##### EXERCISE MATERIALS #####
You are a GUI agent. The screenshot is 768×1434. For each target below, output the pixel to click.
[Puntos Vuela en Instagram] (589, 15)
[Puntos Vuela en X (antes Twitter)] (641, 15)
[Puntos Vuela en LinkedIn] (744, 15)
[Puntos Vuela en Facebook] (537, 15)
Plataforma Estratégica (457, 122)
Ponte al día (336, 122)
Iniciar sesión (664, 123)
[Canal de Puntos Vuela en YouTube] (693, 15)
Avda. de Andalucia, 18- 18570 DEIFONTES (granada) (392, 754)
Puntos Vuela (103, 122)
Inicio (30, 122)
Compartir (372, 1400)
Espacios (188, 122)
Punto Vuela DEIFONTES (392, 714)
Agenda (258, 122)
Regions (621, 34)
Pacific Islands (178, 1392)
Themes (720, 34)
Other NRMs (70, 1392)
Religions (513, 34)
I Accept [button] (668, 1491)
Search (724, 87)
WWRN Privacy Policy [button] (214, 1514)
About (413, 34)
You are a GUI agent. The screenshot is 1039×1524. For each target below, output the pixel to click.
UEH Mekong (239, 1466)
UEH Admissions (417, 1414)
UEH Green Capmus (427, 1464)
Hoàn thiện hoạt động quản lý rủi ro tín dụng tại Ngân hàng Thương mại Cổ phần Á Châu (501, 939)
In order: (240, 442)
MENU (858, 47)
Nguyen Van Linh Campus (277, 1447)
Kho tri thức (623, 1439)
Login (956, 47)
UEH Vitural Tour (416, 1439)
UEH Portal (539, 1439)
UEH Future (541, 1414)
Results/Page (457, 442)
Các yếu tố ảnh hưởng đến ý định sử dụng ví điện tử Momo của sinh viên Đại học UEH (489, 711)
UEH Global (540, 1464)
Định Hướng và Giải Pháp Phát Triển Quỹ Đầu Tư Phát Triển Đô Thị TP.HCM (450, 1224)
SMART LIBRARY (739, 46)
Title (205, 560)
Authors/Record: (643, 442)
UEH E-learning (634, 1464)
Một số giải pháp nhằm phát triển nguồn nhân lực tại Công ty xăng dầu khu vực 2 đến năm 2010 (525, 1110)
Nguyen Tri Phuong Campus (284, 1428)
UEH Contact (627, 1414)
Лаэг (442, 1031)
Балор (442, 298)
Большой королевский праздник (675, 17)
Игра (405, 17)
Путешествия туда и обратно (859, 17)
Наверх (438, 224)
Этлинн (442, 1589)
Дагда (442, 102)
#####
_EXERCISE TASK_:
Retype every one of the lines above, character for character, without changing anything.

_RESULT OF THE TASK_:
You are a GUI agent. The screenshot is 768×1434. For each target below, output the pixel to click.
[Puntos Vuela en Instagram] (589, 15)
[Puntos Vuela en X (antes Twitter)] (641, 15)
[Puntos Vuela en LinkedIn] (744, 15)
[Puntos Vuela en Facebook] (537, 15)
Plataforma Estratégica (457, 122)
Ponte al día (336, 122)
Iniciar sesión (664, 123)
[Canal de Puntos Vuela en YouTube] (693, 15)
Avda. de Andalucia, 18- 18570 DEIFONTES (granada) (392, 754)
Puntos Vuela (103, 122)
Inicio (30, 122)
Compartir (372, 1400)
Espacios (188, 122)
Punto Vuela DEIFONTES (392, 714)
Agenda (258, 122)
Regions (621, 34)
Pacific Islands (178, 1392)
Themes (720, 34)
Other NRMs (70, 1392)
Religions (513, 34)
I Accept [button] (668, 1491)
Search (724, 87)
WWRN Privacy Policy [button] (214, 1514)
About (413, 34)
You are a GUI agent. The screenshot is 1039×1524. For each target below, output the pixel to click.
UEH Mekong (239, 1466)
UEH Admissions (417, 1414)
UEH Green Capmus (427, 1464)
Hoàn thiện hoạt động quản lý rủi ro tín dụng tại Ngân hàng Thương mại Cổ phần Á Châu (501, 939)
In order: (240, 442)
MENU (858, 47)
Nguyen Van Linh Campus (277, 1447)
Kho tri thức (623, 1439)
Login (956, 47)
UEH Vitural Tour (416, 1439)
UEH Portal (539, 1439)
UEH Future (541, 1414)
Results/Page (457, 442)
Các yếu tố ảnh hưởng đến ý định sử dụng ví điện tử Momo của sinh viên Đại học UEH (489, 711)
UEH Global (540, 1464)
Định Hướng và Giải Pháp Phát Triển Quỹ Đầu Tư Phát Triển Đô Thị TP.HCM (450, 1224)
SMART LIBRARY (739, 46)
Title (205, 560)
Authors/Record: (643, 442)
UEH E-learning (634, 1464)
Một số giải pháp nhằm phát triển nguồn nhân lực tại Công ty xăng dầu khu vực 2 đến năm 2010 (525, 1110)
Nguyen Tri Phuong Campus (284, 1428)
UEH Contact (627, 1414)
Лаэг (442, 1031)
Балор (442, 298)
Большой королевский праздник (675, 17)
Игра (405, 17)
Путешествия туда и обратно (859, 17)
Наверх (438, 224)
Этлинн (442, 1589)
Дагда (442, 102)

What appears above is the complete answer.